§ **Written task A**
Answer these from the Congo passage:
(i) What are the huts in the native villages near Leopoldville thatched with?
(ii) How many gold bands does the Governor General wear?
(iii) What is handed round at most parties in the Congo before sitting down to table?

======== Passage to read ========

Many native villages exist near Leopoldville, consisting of huts formed of wooden frames and thatched with grass. There are no plantations or factories here but great numbers of natives are at present employed in road making and in constructing a new slip for launching the steamers. Evidently our little party gives rise to much comment for several of the natives have probably never seen a horse before, and a cavalcade of four of these strange animals is something entirely new. On our way back to the ship we pass down the main street in which are the administrative offices, the mess, the doctors' and other private houses and close to the beach, the Residency, over which flies the State flag and in front of which patrols a sentry. At first one thought the sentry in front of the chief official's house in each town, was merely a symbol of authority as in Europe, afterwards however, it becomes apparent that the system of Government in the Congo is based on absolute uniformity. Every Post, however big or small, has its State flag and every chief official, from the Governor to the chief of a Wood Post, has a sentry at his door. Each morning at sunrise the flag is hoisted, while the guard presents arms and every evening at sunset it is lowered with like ceremony. Indeed, the whole system is military, for everyone rises, works, eats and sleeps at the command of the clarion. It is a custom at most official and private parties in the Congo, to hand round port wine and cigars before sitting down to table. At first this seemed a strange kind of «aperative», but soon the glass of port became very agreeable after the morning's work.

Ten or twelve guests were assembled on the verandah when we arrived, and soon Mr. Armarni joined the group. He is an Italian, an ex-naval officer of distinction and now Commissaire du Roi of the Congo, a position which ranks with, but after, that of Governor General. By a simple and practical device, the relative rank of all the Administrative and Military officials can be determined at a glance. Each wears a blue gauntlet on each wrist and forearm over the white sleeve of his coat and affixed on this are a number of gold bands. A captain of a river steamer, perhaps has three or four bands, a Chef de Poste, four or five, a Commissaire of a Zone or District, seven or eight, an Inspecteur d'Etat, nine or ten, and the Governor General, eleven. In order however, to economise space and perhaps to facilitate counting, when more than three stripes are worn, a broad strip is substituted which corresponds to the original three. Thus an official with five stripes wears one broad and two narrow ones, while the Governor General wears three broad stripes and two narrow ones. The chief decoration, the order of the Lion, can only be gained by Belgians, but the Congo Star is given to all after a certain term of service. Those who hold purely civil appointments such at Judges, Secretaries and Directors of Transport, wear no stripes at all.

======== Source data ========

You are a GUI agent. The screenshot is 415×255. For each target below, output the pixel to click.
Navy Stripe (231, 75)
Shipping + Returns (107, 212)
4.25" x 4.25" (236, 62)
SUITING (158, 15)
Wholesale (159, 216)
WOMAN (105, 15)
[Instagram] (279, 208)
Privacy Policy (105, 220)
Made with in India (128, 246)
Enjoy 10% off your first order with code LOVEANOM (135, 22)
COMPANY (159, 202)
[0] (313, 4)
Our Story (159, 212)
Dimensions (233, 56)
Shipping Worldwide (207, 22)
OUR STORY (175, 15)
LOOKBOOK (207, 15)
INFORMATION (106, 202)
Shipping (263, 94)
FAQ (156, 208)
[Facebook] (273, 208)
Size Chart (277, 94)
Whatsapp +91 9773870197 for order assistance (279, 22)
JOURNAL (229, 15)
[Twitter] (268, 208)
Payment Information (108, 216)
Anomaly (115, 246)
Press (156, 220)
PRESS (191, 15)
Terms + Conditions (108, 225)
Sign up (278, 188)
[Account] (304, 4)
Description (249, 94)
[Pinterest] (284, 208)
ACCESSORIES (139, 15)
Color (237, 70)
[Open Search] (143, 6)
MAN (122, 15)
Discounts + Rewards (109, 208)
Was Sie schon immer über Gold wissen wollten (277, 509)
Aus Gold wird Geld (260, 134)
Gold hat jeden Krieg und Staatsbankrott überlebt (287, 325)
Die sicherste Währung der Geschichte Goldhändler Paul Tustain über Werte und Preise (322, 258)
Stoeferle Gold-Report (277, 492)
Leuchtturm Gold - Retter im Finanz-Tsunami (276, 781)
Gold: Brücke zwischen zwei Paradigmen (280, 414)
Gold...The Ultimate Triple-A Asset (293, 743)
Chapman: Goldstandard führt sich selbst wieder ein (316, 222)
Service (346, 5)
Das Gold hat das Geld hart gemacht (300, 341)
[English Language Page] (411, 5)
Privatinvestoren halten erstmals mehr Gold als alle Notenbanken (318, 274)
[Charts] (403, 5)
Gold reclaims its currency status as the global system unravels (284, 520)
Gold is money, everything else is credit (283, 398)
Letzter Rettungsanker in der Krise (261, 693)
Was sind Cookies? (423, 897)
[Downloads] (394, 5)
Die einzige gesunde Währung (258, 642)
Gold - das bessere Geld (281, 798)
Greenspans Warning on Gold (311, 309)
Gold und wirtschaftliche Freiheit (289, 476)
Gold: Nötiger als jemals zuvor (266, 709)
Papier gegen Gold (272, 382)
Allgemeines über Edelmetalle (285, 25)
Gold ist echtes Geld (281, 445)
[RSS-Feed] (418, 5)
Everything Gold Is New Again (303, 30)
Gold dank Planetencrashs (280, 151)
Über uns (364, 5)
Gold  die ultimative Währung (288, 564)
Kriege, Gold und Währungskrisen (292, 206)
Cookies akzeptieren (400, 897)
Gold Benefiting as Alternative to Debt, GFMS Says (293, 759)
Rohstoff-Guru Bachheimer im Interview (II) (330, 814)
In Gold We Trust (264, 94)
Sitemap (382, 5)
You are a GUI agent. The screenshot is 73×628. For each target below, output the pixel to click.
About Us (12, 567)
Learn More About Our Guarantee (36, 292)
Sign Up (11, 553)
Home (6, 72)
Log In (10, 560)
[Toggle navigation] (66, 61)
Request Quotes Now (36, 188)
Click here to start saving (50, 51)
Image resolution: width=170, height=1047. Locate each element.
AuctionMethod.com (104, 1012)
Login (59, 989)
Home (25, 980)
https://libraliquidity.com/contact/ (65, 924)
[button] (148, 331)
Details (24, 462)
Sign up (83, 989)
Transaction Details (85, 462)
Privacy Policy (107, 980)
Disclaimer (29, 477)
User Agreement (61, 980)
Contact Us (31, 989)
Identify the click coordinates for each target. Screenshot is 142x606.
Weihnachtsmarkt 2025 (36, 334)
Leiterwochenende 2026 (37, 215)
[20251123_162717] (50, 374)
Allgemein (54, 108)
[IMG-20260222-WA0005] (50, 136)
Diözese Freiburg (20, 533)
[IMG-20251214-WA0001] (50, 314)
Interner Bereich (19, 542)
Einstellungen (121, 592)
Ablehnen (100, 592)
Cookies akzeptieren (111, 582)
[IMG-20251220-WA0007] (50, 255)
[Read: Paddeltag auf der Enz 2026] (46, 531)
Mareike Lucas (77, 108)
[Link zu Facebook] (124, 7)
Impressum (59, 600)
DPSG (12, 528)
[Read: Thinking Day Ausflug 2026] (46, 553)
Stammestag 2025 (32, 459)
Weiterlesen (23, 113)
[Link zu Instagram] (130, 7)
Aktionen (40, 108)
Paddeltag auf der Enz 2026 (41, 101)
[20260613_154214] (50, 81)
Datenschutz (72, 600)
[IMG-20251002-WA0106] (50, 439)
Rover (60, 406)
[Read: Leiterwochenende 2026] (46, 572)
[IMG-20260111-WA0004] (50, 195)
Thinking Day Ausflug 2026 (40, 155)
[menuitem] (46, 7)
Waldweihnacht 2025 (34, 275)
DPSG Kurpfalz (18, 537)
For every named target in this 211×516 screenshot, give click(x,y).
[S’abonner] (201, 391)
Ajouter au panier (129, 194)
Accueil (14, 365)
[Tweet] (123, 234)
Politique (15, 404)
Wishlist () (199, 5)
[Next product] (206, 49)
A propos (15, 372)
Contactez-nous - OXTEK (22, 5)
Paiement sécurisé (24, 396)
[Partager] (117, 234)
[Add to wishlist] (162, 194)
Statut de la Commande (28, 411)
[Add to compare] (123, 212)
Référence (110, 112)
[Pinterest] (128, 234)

========

§ **Written task B**
Rewrite the entries, starting at the first entry and ending at the one containing "Payment Information (108, 216)", replacing "Shipping" with "Delivery" and changing nothing else. Give only those lines.

§ **Exercise output A**
(i) Grass.
(ii) Eleven.
(iii) Port wine and cigars.

§ **Exercise output B**
You are a GUI agent. The screenshot is 415×255. For each target below, output the pixel to click.
Navy Stripe (231, 75)
Delivery + Returns (107, 212)
4.25" x 4.25" (236, 62)
SUITING (158, 15)
Wholesale (159, 216)
WOMAN (105, 15)
[Instagram] (279, 208)
Privacy Policy (105, 220)
Made with in India (128, 246)
Enjoy 10% off your first order with code LOVEANOM (135, 22)
COMPANY (159, 202)
[0] (313, 4)
Our Story (159, 212)
Dimensions (233, 56)
Delivery Worldwide (207, 22)
OUR STORY (175, 15)
LOOKBOOK (207, 15)
INFORMATION (106, 202)
Delivery (263, 94)
FAQ (156, 208)
[Facebook] (273, 208)
Size Chart (277, 94)
Whatsapp +91 9773870197 for order assistance (279, 22)
JOURNAL (229, 15)
[Twitter] (268, 208)
Payment Information (108, 216)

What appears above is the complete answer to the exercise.